Your comment sense is probably right, you are setting it to root without realizing it. I just realized, after 2 hours of troubleshooting, that's what I was doing!

No matter what I tried, $_SESSION['username'] was changing from a real username to 'root'.

I finally realized that $_SESSION['username'] was NOT actually changing anywhere, but $username was.
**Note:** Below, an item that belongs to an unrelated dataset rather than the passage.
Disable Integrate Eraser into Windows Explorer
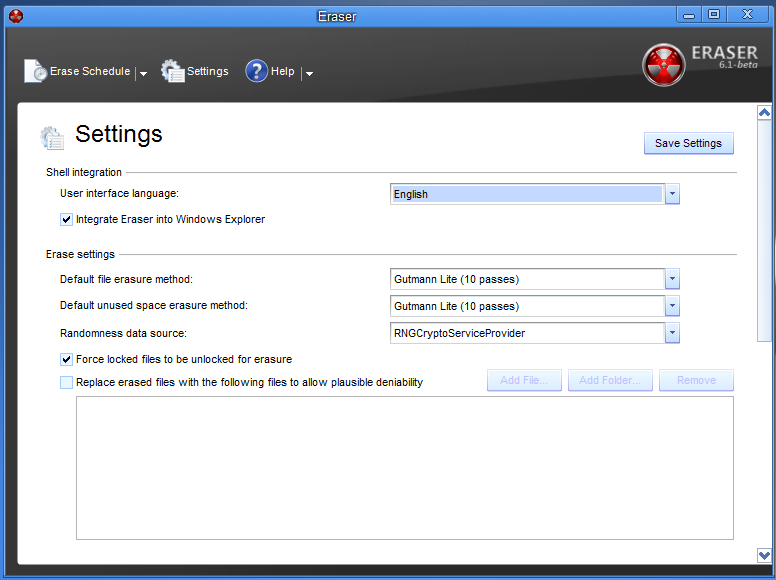 (67, 219)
Here is why:

<?php
    if(!empty($_SESSION['username'])){
            $username = $_SESSION['username'];
            require_once '../includes/connect_to_db.php';
            echo $_SESSION['username']. ' is correct but '. $username. 'is not.';
    }
?>

Finally we see in the required file connect_to_db.php:

<?php
    $host="localhost"; // Host name
    $username="root"; // mysql username
    $password=""; // mysql password
    $db_name="BH_web_DB"; // Database name

    // Connect to server and select database.
    mysql_connect("$host", "$username", "$password")or die("cannot connect: ". mysql_error());
    mysql_select_db("$db_name")or die("cannot select DB");
?>

Simple fix:

$db_username="root"; // mysql username

So I was in fact setting it too root =) hope this helps another.

Comments

0

I was having the same issue, turns out I didn't session start on the page where it displays 'root'.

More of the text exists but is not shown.